今日、幼稚園の玄関のちょっと汚れた水槽の中で、一匹、オタマジャクシからカエルになりました。オタマジャクシがカエルになる、当たり前のことです。毎年、らんこ先生は20~30匹、多い年はもっと、それを見ます。けれどこの一匹は特別な一匹です。
実はこれは去年の4月、卵からかえったオタマジャクシくんなのです。普通はその年の夏までにカエルになります。けれど毎年、そこまででカエルになれないオタマジャクシがいます。そういうオタマジャクシはたいてい身体が弱く、秋までの間に死んでしまうものでした。
らんこ先生は以前は夏がすぎたオタマジャクシは、子供達に気づかれないようにどこかに逃がしたりしていました。ところが7,8年前の事。あるお母さんに、秋になるとオタマジャクシは死んでしまうのだと話していたら、Kくんがとっても怒ったのです。
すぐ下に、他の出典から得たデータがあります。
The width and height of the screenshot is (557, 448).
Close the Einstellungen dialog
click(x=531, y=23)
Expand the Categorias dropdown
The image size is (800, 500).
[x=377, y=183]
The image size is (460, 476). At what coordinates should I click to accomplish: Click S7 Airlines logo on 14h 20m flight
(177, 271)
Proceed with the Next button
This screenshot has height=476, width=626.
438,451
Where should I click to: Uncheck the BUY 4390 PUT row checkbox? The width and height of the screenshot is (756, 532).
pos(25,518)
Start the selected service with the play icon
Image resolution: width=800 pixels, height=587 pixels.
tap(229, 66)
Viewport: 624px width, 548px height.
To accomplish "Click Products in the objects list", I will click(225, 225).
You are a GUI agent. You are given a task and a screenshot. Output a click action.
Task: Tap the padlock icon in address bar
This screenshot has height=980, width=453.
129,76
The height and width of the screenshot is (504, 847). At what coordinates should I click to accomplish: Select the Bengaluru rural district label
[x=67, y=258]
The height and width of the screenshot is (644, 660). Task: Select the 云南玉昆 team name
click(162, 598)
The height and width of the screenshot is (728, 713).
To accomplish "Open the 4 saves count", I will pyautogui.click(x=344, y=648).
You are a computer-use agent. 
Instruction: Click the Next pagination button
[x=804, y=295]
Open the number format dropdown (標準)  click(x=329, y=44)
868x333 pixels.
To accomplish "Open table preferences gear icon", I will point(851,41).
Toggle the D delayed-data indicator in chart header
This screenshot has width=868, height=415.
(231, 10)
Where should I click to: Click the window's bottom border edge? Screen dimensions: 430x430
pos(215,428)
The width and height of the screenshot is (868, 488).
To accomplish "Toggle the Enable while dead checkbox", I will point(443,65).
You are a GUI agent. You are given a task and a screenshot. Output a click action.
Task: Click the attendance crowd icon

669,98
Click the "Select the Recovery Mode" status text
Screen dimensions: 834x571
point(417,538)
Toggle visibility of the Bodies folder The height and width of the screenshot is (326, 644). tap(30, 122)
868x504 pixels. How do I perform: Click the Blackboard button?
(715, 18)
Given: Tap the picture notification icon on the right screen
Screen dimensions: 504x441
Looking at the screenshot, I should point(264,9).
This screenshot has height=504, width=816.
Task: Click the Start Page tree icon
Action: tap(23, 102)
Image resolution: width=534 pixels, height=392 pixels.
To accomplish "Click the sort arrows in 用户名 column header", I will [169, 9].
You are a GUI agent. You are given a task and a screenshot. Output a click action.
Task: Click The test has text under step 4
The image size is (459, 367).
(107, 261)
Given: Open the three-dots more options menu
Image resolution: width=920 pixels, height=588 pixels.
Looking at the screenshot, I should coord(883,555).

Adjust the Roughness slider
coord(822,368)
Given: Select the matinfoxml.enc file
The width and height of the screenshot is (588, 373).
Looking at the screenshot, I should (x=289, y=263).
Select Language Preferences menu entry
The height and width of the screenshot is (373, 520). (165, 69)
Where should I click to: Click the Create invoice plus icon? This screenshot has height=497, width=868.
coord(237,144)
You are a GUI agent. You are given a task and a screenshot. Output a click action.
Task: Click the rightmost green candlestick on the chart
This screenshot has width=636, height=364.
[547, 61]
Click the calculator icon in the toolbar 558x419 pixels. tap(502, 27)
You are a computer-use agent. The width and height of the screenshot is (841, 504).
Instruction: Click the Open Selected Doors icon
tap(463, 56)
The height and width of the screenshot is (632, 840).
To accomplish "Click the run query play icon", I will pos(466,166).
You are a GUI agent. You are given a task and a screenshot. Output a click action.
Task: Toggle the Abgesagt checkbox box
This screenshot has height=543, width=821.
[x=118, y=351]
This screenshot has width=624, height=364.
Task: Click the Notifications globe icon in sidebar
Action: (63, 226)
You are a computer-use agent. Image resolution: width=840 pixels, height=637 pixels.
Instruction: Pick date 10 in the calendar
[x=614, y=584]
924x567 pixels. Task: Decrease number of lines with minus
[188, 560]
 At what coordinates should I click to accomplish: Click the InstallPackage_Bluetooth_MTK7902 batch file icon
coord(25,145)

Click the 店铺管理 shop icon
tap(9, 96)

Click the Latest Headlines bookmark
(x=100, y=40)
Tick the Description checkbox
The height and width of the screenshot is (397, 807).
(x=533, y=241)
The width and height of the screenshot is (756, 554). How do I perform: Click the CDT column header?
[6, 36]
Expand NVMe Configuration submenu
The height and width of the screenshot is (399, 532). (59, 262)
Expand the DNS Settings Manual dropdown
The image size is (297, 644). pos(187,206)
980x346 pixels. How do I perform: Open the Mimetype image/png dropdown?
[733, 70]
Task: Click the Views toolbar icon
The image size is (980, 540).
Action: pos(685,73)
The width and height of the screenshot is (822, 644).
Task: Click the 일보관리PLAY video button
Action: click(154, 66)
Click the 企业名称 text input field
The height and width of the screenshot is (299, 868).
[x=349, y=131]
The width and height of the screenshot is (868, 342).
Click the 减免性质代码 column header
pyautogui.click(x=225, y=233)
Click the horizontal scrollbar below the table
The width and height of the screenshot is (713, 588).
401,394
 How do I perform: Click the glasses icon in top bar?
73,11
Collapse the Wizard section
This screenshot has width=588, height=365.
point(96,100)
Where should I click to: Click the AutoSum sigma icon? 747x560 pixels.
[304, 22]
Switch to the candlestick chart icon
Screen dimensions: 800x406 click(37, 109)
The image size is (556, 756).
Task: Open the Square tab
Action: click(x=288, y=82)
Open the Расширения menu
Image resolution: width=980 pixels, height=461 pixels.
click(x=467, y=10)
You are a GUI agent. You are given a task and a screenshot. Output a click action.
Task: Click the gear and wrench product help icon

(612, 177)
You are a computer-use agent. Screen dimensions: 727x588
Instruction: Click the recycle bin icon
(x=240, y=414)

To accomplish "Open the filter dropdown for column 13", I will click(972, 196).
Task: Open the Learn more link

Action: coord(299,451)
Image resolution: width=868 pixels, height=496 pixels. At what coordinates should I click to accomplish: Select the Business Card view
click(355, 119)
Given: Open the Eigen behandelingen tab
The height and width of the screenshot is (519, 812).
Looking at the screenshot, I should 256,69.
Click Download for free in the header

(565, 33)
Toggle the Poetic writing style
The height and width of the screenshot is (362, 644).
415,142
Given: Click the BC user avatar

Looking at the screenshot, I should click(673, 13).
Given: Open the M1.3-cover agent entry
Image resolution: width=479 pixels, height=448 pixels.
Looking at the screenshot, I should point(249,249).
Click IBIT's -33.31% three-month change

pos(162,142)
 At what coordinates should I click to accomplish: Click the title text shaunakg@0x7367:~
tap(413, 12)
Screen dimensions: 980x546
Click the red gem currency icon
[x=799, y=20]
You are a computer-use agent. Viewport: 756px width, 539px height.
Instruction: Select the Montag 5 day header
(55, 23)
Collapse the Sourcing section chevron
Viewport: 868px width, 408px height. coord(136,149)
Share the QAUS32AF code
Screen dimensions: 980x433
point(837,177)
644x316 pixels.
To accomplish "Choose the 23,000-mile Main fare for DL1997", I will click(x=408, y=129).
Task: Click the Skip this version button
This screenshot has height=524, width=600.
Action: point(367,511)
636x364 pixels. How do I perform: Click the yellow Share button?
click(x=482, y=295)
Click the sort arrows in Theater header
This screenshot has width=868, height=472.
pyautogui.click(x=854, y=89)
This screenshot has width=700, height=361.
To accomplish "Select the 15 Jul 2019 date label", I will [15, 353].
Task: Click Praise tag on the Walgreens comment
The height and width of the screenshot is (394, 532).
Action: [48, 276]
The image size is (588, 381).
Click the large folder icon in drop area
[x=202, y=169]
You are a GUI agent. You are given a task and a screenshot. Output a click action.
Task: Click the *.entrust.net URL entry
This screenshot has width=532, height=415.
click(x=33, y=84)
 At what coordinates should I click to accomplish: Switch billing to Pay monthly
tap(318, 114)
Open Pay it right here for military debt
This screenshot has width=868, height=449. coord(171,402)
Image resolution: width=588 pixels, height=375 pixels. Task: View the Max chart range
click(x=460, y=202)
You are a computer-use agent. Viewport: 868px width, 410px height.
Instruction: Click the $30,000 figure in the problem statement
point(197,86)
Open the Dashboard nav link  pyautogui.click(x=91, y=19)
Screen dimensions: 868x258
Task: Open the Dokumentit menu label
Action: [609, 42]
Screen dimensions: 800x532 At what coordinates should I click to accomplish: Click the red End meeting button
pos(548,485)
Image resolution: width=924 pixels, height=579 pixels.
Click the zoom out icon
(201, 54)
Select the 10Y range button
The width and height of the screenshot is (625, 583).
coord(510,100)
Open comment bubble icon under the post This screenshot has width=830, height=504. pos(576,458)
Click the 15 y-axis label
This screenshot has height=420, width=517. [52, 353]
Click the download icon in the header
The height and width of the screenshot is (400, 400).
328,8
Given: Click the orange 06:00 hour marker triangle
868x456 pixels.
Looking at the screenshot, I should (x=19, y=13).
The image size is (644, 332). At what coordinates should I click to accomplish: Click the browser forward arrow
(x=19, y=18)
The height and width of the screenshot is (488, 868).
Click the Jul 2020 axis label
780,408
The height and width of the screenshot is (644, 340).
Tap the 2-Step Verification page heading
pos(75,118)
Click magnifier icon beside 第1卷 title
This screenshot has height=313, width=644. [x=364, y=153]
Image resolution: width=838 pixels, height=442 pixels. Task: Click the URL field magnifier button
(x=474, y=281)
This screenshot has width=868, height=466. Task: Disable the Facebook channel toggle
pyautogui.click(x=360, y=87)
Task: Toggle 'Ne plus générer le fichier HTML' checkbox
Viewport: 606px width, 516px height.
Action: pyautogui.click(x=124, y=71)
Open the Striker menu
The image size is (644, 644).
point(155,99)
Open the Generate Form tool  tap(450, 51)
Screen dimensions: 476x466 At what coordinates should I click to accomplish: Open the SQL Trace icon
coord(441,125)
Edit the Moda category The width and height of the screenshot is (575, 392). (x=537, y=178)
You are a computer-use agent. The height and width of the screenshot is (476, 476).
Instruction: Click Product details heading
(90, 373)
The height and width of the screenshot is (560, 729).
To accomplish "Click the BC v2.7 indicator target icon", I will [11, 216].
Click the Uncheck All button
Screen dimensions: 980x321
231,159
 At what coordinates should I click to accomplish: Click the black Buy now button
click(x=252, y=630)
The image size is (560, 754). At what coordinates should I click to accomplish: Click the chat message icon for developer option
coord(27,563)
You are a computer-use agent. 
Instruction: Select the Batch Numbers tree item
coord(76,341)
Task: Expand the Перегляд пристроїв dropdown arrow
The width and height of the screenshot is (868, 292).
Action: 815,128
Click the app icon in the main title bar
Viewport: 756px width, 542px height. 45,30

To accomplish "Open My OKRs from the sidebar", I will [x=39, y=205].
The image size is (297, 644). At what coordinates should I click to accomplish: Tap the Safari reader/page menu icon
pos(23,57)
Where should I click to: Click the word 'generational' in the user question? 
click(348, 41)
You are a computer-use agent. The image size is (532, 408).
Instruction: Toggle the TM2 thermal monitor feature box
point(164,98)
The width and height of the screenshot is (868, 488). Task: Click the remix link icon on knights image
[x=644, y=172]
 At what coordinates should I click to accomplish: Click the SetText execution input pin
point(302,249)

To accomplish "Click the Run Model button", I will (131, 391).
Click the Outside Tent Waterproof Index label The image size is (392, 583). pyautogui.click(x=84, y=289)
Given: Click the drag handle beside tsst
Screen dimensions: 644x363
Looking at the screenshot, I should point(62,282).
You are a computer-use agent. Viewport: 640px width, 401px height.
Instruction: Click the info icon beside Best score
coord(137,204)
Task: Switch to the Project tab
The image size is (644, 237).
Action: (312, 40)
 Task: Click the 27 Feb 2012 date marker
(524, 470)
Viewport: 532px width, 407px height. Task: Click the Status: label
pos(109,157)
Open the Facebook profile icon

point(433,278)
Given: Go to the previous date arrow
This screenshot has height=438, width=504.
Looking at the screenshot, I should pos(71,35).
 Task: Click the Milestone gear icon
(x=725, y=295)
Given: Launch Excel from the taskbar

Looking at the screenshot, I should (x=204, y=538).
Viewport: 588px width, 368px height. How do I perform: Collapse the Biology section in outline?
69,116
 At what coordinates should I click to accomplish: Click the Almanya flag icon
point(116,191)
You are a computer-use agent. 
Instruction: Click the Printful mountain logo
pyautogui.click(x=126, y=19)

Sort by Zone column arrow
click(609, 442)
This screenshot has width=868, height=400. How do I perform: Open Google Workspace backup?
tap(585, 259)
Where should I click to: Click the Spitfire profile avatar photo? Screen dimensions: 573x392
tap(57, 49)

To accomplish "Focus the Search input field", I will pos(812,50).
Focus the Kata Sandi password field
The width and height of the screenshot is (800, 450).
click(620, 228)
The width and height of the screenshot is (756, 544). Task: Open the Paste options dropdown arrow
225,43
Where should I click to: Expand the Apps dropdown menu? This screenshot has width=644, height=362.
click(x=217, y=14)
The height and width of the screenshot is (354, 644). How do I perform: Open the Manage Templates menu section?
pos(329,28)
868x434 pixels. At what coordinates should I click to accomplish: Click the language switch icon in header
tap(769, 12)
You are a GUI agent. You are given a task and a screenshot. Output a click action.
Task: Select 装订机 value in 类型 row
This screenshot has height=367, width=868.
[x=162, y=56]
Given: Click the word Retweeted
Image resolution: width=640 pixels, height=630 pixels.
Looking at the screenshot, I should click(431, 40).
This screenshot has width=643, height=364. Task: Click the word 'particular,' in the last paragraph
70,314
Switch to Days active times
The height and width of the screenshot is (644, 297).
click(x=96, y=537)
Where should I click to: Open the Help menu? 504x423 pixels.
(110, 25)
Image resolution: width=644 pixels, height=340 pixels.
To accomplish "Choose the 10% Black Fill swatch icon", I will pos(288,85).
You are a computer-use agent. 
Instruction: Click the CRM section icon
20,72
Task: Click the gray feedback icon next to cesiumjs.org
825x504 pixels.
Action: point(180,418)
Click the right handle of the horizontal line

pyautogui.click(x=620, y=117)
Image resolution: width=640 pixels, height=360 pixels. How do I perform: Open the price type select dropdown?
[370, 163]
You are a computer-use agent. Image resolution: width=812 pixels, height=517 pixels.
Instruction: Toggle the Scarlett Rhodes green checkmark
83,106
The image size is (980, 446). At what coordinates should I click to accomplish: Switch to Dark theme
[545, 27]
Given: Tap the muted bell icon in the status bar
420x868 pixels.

「死んじゃうなんて言ったらダメ!」「かわいそう!」
本人は覚えてないだろうなぁ・・・。今ではもう6年生。お父さんの転勤で七尾にはいません。Kくんの迫力に、らんこ先生はハッとさせられました。それからは、ダメかもしれなくてもさいごまでエサをあげて、水をかえることにしていました。でもやっぱり秋になると・・・。
ところが去年の秋。3匹が生きていたのです。環境を変えるとまずいかなと思って、洗ったりせずにそーっとそのままに。汚いままの水槽。そのうち一匹が死んでしまいました。残った2匹。冬の間はじーっとしていたのですが、春になったら動きだし、足が出てきたのです。今日一匹のしっぽがなくなってカエルに。
たぶん、イチバン喜んでいるのは、らんこ先生です。もう一匹もがんばってカエルになってほしい。この感動を味わうことができるのは、あの時、Kくんがらんこ先生に怒ったからですよね。ありがとう、Kくん。今でもあの優しい気持ち持っていてくれますように。